Intrinsic and extrinsic effects on intraband optical conductivity of hot carriers in photoexcited graphene

Abstract

We present a numerical study on the intraband optical conductivity of hot carriers at quasiequilibria in photoexcited graphene based on the semiclassical Boltzmann transport equations (BTE) with the aim of understanding the effects of intrinsic optical phonon and extrinsic Coulomb scattering caused by charged impurities at the graphene-substrate interface. Instead of using full-BTE solutions, we employ iterative solutions of the BTE and the comprehensive model for the temporal evolutions of hot carrier temperature and hot optical-phonon occupations to reduce computational costs. Undoped graphene exhibits large positive photoconductivity owing to the increase in thermally excited carriers and the reduction in charged impurity scattering. The frequency dependencies of the photoconductivity in undoped graphene having high concentrations of charged impurities significantly deviate from those observed in the simple Drude model, which can be attributed to temporally varying charged impurity scattering during terahertz (THz) probing in the hot carrier cooling process.
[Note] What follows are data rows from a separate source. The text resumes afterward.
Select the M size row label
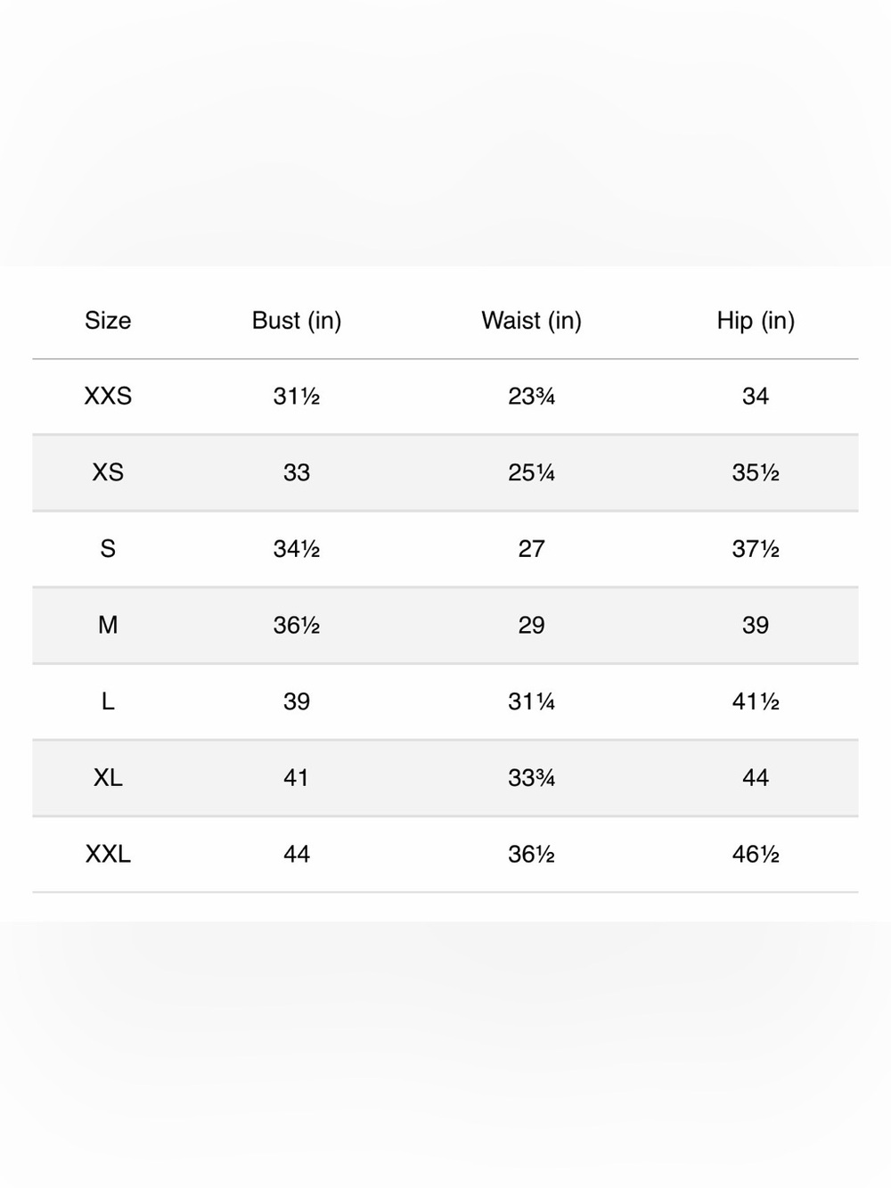This screenshot has width=891, height=1188. [x=108, y=626]
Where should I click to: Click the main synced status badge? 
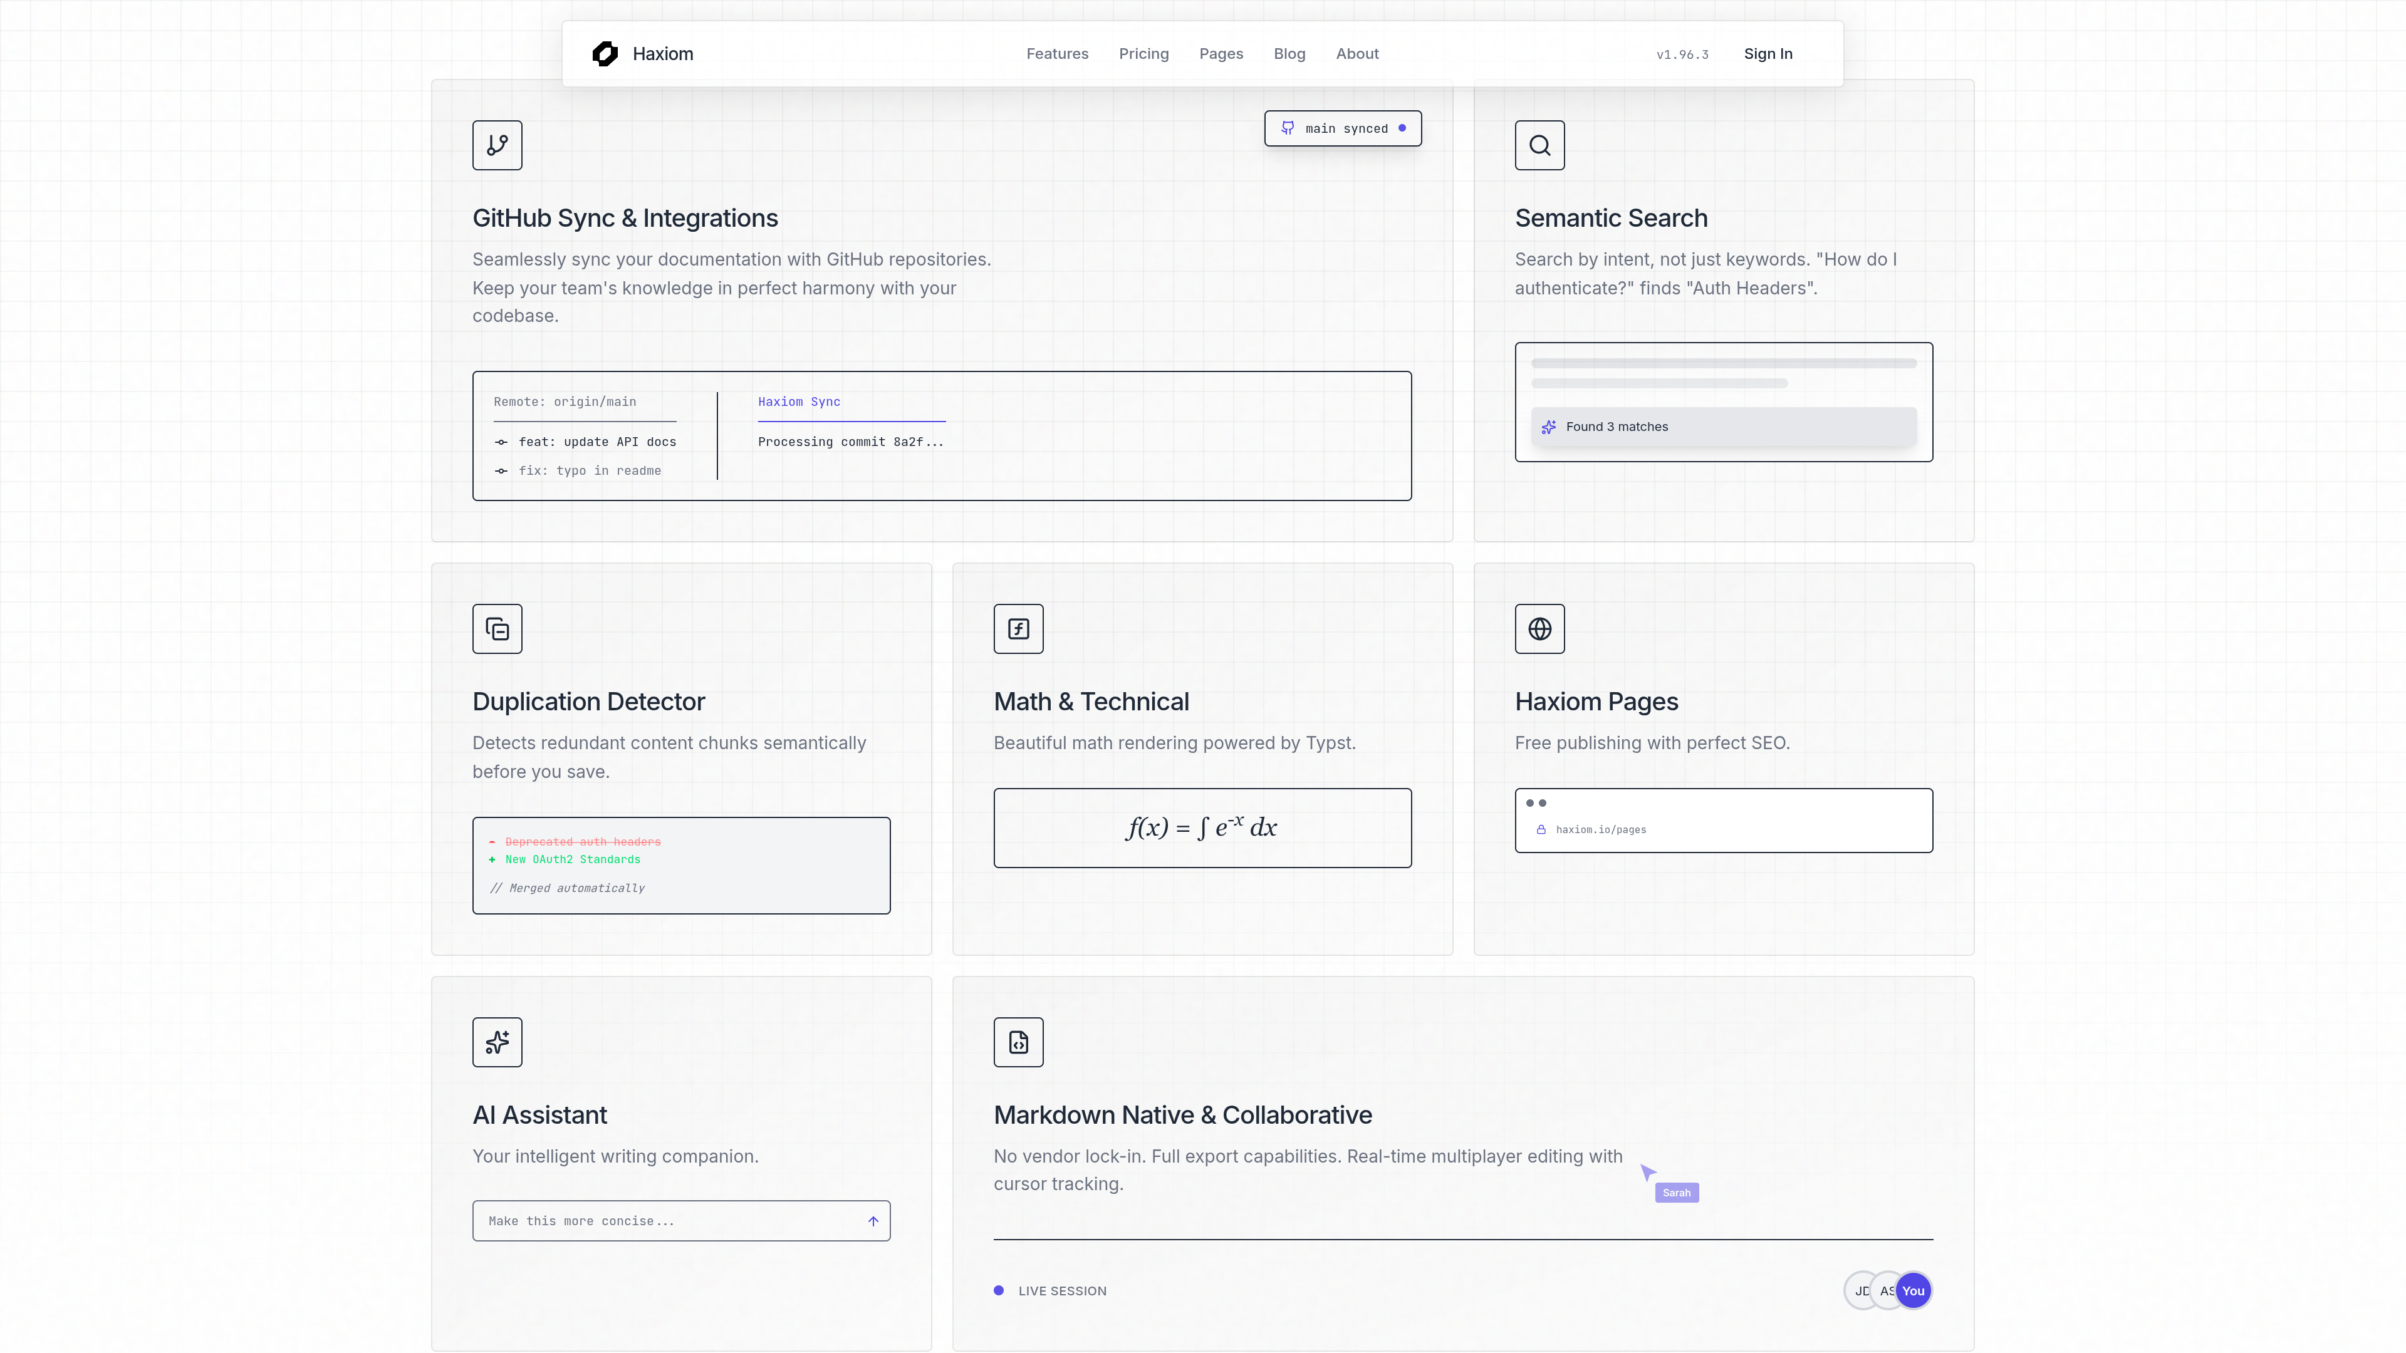tap(1342, 129)
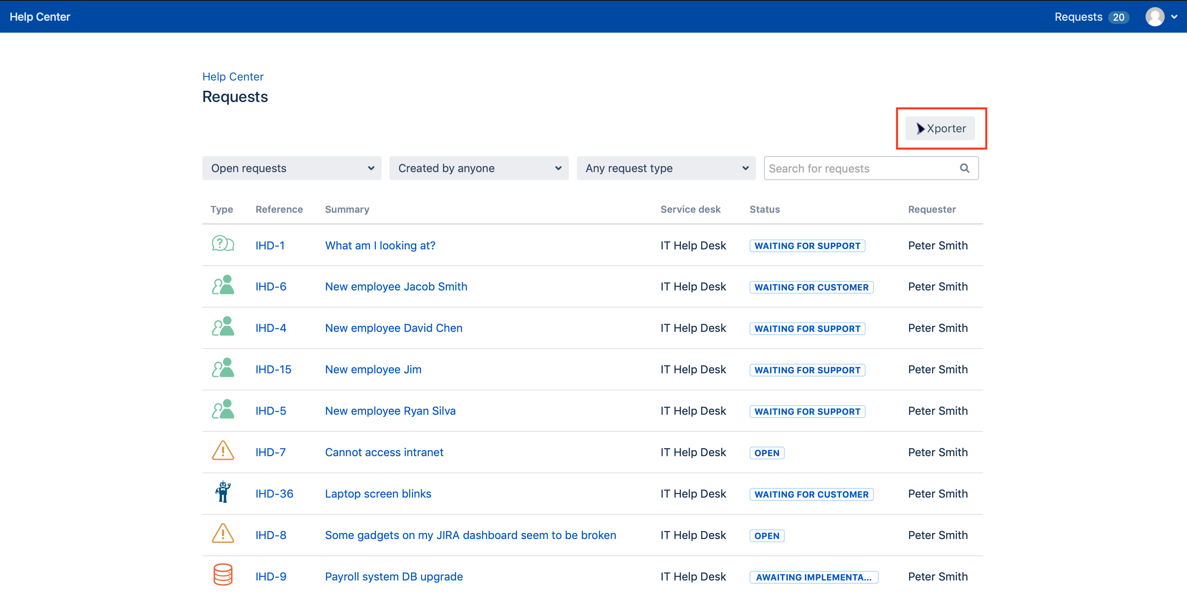1187x596 pixels.
Task: Open the Any request type dropdown
Action: pos(665,168)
Heavily doped graphene exhibits small negative photoconductivity similar to that of the Drude model. In this case, charged impurity scattering is substantially suppressed by the carrier-screening effect, and the temperature dependencies of the Drude weight and optical phonon scattering govern the negative photoconductivity. In lightly doped graphene, the appearance of negative and positive photoconductivity depends on the frequency and the crossover from negative photoconductivity to positive emerges from increasing the charged impurity concentration. This indicates the change of the dominant scattering mechanism from optical phonons to charged impurities. Moreover, the photoconductivity spectra depend not only on the material property of the graphene sample but also on the waveform of the THz-probe pulse. Our approach provides a quantitative understanding of non-Drude behaviors and the temporal evolution of photoconductivity in graphene, which is useful for understanding hot carrier behavior and supports the development of future graphene optoelectronic devices.